Extracted material:
════════════════════
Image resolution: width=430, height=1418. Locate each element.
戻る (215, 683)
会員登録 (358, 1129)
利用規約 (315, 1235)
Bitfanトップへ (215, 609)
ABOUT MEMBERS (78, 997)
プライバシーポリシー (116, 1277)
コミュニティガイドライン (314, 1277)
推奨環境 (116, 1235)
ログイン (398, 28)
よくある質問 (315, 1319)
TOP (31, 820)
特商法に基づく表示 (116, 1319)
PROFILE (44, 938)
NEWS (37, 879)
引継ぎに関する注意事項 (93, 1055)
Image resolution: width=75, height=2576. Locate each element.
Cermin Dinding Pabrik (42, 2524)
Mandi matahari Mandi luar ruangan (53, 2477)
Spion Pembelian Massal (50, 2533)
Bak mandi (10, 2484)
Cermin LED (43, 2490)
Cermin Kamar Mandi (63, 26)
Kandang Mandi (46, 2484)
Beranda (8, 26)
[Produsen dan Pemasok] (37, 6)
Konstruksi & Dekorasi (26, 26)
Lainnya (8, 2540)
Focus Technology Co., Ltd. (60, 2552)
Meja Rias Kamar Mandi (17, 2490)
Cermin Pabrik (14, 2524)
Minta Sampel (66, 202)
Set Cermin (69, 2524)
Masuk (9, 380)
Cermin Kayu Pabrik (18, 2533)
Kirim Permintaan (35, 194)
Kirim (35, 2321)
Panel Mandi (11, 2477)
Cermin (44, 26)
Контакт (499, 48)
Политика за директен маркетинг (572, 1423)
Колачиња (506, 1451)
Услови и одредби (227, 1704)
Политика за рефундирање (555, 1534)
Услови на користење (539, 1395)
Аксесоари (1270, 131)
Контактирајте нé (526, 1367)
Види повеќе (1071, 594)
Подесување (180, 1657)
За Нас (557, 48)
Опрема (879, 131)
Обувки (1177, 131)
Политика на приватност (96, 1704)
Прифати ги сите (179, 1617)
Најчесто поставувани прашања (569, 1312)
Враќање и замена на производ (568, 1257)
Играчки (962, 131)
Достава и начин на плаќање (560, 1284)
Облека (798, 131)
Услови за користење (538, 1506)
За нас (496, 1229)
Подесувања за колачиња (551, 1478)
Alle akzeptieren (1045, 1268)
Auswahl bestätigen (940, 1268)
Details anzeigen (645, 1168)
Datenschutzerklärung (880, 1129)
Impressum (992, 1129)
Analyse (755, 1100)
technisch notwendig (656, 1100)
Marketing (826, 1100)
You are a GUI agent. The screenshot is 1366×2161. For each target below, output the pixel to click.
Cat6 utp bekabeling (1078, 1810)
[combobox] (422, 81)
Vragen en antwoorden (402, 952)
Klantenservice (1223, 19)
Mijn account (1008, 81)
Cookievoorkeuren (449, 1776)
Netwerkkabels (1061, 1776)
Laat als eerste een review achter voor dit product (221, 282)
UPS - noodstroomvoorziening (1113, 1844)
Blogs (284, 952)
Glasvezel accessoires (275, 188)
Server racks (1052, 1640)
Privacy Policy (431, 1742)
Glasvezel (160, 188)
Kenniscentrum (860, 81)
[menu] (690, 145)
════════════════════
Every entry must be given again exactly as it reads.

Response:
Image resolution: width=430, height=1418. Locate each element.
戻る (215, 683)
会員登録 (358, 1129)
利用規約 (315, 1235)
Bitfanトップへ (215, 609)
ABOUT MEMBERS (78, 997)
プライバシーポリシー (116, 1277)
コミュニティガイドライン (314, 1277)
推奨環境 (116, 1235)
ログイン (398, 28)
よくある質問 (315, 1319)
TOP (31, 820)
特商法に基づく表示 (116, 1319)
PROFILE (44, 938)
NEWS (37, 879)
引継ぎに関する注意事項 (93, 1055)
Image resolution: width=75, height=2576. Locate each element.
Cermin Dinding Pabrik (42, 2524)
Mandi matahari Mandi luar ruangan (53, 2477)
Spion Pembelian Massal (50, 2533)
Bak mandi (10, 2484)
Cermin LED (43, 2490)
Cermin Kamar Mandi (63, 26)
Kandang Mandi (46, 2484)
Beranda (8, 26)
[Produsen dan Pemasok] (37, 6)
Konstruksi & Dekorasi (26, 26)
Lainnya (8, 2540)
Focus Technology Co., Ltd. (60, 2552)
Meja Rias Kamar Mandi (17, 2490)
Cermin Pabrik (14, 2524)
Minta Sampel (66, 202)
Set Cermin (69, 2524)
Masuk (9, 380)
Cermin Kayu Pabrik (18, 2533)
Kirim Permintaan (35, 194)
Kirim (35, 2321)
Panel Mandi (11, 2477)
Cermin (44, 26)
Контакт (499, 48)
Политика за директен маркетинг (572, 1423)
Колачиња (506, 1451)
Услови и одредби (227, 1704)
Политика за рефундирање (555, 1534)
Услови на користење (539, 1395)
Аксесоари (1270, 131)
Контактирајте нé (526, 1367)
Види повеќе (1071, 594)
Подесување (180, 1657)
За Нас (557, 48)
Опрема (879, 131)
Обувки (1177, 131)
Политика на приватност (96, 1704)
Прифати ги сите (179, 1617)
Најчесто поставувани прашања (569, 1312)
Враќање и замена на производ (568, 1257)
Играчки (962, 131)
Достава и начин на плаќање (560, 1284)
Облека (798, 131)
Услови за користење (538, 1506)
За нас (496, 1229)
Подесувања за колачиња (551, 1478)
Alle akzeptieren (1045, 1268)
Auswahl bestätigen (940, 1268)
Details anzeigen (645, 1168)
Datenschutzerklärung (880, 1129)
Impressum (992, 1129)
Analyse (755, 1100)
technisch notwendig (656, 1100)
Marketing (826, 1100)
You are a GUI agent. The screenshot is 1366×2161. For each target below, output the pixel to click.
Cat6 utp bekabeling (1078, 1810)
[combobox] (422, 81)
Vragen en antwoorden (402, 952)
Klantenservice (1223, 19)
Mijn account (1008, 81)
Cookievoorkeuren (449, 1776)
Netwerkkabels (1061, 1776)
Laat als eerste een review achter voor dit product (221, 282)
UPS - noodstroomvoorziening (1113, 1844)
Blogs (284, 952)
Glasvezel accessoires (275, 188)
Server racks (1052, 1640)
Privacy Policy (431, 1742)
Glasvezel (160, 188)
Kenniscentrum (860, 81)
[menu] (690, 145)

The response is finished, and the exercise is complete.